- _Stored items_:
______________________________
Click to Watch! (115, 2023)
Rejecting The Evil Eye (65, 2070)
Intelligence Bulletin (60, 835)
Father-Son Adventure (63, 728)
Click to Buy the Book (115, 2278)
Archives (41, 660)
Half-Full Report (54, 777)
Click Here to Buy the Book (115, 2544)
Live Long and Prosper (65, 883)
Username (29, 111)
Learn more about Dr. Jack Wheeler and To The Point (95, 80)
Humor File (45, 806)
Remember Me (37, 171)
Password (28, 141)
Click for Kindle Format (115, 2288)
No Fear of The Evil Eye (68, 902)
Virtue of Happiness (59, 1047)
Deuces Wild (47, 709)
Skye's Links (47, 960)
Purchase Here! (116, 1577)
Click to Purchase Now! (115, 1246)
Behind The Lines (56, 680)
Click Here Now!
______________________________
- _TASK INSTRUCTIONS_: Examine the entries and say how many of their lines hold the word "Click". No other words should accompany the number.

- _SOLUTION_: 6